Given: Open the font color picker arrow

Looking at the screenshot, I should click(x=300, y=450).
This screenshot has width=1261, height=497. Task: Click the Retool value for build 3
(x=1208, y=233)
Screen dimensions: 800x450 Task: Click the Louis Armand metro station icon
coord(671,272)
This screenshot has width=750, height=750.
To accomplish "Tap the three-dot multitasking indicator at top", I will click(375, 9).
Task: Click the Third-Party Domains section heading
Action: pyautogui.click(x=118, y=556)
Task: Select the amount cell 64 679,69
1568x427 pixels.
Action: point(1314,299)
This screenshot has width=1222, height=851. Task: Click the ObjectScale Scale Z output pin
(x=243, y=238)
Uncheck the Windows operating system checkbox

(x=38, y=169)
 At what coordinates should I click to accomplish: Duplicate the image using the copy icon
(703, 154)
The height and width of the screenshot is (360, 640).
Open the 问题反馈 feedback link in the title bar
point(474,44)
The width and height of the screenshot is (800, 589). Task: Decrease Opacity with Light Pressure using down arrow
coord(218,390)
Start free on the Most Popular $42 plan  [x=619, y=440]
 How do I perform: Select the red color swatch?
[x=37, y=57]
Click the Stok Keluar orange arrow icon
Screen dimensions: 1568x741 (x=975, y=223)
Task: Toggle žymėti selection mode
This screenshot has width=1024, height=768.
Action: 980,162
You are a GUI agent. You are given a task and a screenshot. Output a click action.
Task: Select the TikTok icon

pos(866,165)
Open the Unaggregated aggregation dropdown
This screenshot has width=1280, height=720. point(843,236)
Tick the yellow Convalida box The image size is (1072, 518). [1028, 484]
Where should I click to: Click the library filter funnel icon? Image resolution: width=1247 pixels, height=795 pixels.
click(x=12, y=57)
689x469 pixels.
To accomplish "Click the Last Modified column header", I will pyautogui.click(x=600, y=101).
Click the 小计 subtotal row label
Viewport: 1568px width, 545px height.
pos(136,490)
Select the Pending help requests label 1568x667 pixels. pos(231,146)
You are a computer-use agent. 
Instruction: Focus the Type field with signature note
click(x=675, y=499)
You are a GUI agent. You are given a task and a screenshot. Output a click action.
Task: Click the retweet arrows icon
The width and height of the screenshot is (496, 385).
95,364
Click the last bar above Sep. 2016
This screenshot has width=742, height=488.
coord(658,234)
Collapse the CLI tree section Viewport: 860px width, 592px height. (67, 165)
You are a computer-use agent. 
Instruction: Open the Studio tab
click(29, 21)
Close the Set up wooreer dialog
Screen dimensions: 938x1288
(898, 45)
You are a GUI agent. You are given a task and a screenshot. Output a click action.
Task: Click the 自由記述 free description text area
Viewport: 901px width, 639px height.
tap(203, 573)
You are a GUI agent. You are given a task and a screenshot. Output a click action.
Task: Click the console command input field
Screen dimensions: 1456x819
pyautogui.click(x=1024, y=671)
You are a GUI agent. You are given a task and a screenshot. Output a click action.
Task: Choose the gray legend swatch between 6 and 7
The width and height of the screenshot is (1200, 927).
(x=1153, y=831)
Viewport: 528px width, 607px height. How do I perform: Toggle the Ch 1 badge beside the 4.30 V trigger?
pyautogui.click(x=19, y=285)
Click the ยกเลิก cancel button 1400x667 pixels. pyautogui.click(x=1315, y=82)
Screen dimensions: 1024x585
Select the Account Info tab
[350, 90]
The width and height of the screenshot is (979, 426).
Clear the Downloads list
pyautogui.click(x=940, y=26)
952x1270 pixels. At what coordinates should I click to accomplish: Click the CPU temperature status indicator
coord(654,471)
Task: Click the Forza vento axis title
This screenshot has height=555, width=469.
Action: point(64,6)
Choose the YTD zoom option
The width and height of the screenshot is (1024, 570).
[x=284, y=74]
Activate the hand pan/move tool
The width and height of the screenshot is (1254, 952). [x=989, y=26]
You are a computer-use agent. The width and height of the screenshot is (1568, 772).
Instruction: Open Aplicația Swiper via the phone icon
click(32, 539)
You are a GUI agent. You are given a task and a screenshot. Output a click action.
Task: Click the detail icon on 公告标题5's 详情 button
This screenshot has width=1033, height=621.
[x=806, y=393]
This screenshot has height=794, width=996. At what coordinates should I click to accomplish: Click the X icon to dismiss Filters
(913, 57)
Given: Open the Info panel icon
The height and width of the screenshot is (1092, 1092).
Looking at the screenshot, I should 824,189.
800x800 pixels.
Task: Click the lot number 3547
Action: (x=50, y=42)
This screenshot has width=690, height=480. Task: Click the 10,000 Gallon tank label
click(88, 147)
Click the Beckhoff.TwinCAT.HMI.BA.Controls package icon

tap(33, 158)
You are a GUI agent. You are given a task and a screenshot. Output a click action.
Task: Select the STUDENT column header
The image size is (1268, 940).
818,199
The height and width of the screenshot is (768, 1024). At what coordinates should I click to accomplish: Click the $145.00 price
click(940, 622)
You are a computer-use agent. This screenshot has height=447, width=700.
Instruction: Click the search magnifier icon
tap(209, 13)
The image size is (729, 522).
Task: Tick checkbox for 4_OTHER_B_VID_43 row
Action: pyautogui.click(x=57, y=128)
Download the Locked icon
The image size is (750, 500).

Exercise -> Every line in the material must be retyped exactly, with none omitted.

Response ->
Given: Open the font color picker arrow

Looking at the screenshot, I should click(x=300, y=450).
This screenshot has width=1261, height=497. Task: Click the Retool value for build 3
(x=1208, y=233)
Screen dimensions: 800x450 Task: Click the Louis Armand metro station icon
coord(671,272)
This screenshot has width=750, height=750.
To accomplish "Tap the three-dot multitasking indicator at top", I will click(375, 9).
Task: Click the Third-Party Domains section heading
Action: pyautogui.click(x=118, y=556)
Task: Select the amount cell 64 679,69
1568x427 pixels.
Action: point(1314,299)
This screenshot has width=1222, height=851. Task: Click the ObjectScale Scale Z output pin
(x=243, y=238)
Uncheck the Windows operating system checkbox

(x=38, y=169)
 At what coordinates should I click to accomplish: Duplicate the image using the copy icon
(703, 154)
The height and width of the screenshot is (360, 640).
Open the 问题反馈 feedback link in the title bar
point(474,44)
The width and height of the screenshot is (800, 589). Task: Decrease Opacity with Light Pressure using down arrow
coord(218,390)
Start free on the Most Popular $42 plan  [x=619, y=440]
 How do I perform: Select the red color swatch?
[x=37, y=57]
Click the Stok Keluar orange arrow icon
Screen dimensions: 1568x741 (x=975, y=223)
Task: Toggle žymėti selection mode
This screenshot has width=1024, height=768.
Action: 980,162
You are a GUI agent. You are given a task and a screenshot. Output a click action.
Task: Select the TikTok icon

pos(866,165)
Open the Unaggregated aggregation dropdown
This screenshot has width=1280, height=720. point(843,236)
Tick the yellow Convalida box The image size is (1072, 518). [1028, 484]
Where should I click to: Click the library filter funnel icon? Image resolution: width=1247 pixels, height=795 pixels.
click(x=12, y=57)
689x469 pixels.
To accomplish "Click the Last Modified column header", I will pyautogui.click(x=600, y=101).
Click the 小计 subtotal row label
Viewport: 1568px width, 545px height.
pos(136,490)
Select the Pending help requests label 1568x667 pixels. pos(231,146)
You are a computer-use agent. 
Instruction: Focus the Type field with signature note
click(x=675, y=499)
You are a GUI agent. You are given a task and a screenshot. Output a click action.
Task: Click the retweet arrows icon
The width and height of the screenshot is (496, 385).
95,364
Click the last bar above Sep. 2016
This screenshot has width=742, height=488.
coord(658,234)
Collapse the CLI tree section Viewport: 860px width, 592px height. (67, 165)
You are a computer-use agent. 
Instruction: Open the Studio tab
click(29, 21)
Close the Set up wooreer dialog
Screen dimensions: 938x1288
(898, 45)
You are a GUI agent. You are given a task and a screenshot. Output a click action.
Task: Click the 自由記述 free description text area
Viewport: 901px width, 639px height.
tap(203, 573)
You are a GUI agent. You are given a task and a screenshot. Output a click action.
Task: Click the console command input field
Screen dimensions: 1456x819
pyautogui.click(x=1024, y=671)
You are a GUI agent. You are given a task and a screenshot. Output a click action.
Task: Choose the gray legend swatch between 6 and 7
The width and height of the screenshot is (1200, 927).
(x=1153, y=831)
Viewport: 528px width, 607px height. How do I perform: Toggle the Ch 1 badge beside the 4.30 V trigger?
pyautogui.click(x=19, y=285)
Click the ยกเลิก cancel button 1400x667 pixels. pyautogui.click(x=1315, y=82)
Screen dimensions: 1024x585
Select the Account Info tab
[350, 90]
The width and height of the screenshot is (979, 426).
Clear the Downloads list
pyautogui.click(x=940, y=26)
952x1270 pixels. At what coordinates should I click to accomplish: Click the CPU temperature status indicator
coord(654,471)
Task: Click the Forza vento axis title
This screenshot has height=555, width=469.
Action: point(64,6)
Choose the YTD zoom option
The width and height of the screenshot is (1024, 570).
[x=284, y=74]
Activate the hand pan/move tool
The width and height of the screenshot is (1254, 952). [x=989, y=26]
You are a computer-use agent. The width and height of the screenshot is (1568, 772).
Instruction: Open Aplicația Swiper via the phone icon
click(32, 539)
You are a GUI agent. You are given a task and a screenshot. Output a click action.
Task: Click the detail icon on 公告标题5's 详情 button
This screenshot has width=1033, height=621.
[x=806, y=393]
This screenshot has height=794, width=996. At what coordinates should I click to accomplish: Click the X icon to dismiss Filters
(913, 57)
Given: Open the Info panel icon
The height and width of the screenshot is (1092, 1092).
Looking at the screenshot, I should 824,189.
800x800 pixels.
Task: Click the lot number 3547
Action: (x=50, y=42)
This screenshot has width=690, height=480. Task: Click the 10,000 Gallon tank label
click(88, 147)
Click the Beckhoff.TwinCAT.HMI.BA.Controls package icon

tap(33, 158)
You are a GUI agent. You are given a task and a screenshot. Output a click action.
Task: Select the STUDENT column header
The image size is (1268, 940).
818,199
The height and width of the screenshot is (768, 1024). At what coordinates should I click to accomplish: Click the $145.00 price
click(940, 622)
You are a computer-use agent. This screenshot has height=447, width=700.
Instruction: Click the search magnifier icon
tap(209, 13)
The image size is (729, 522).
Task: Tick checkbox for 4_OTHER_B_VID_43 row
Action: pyautogui.click(x=57, y=128)
Download the Locked icon
The image size is (750, 500).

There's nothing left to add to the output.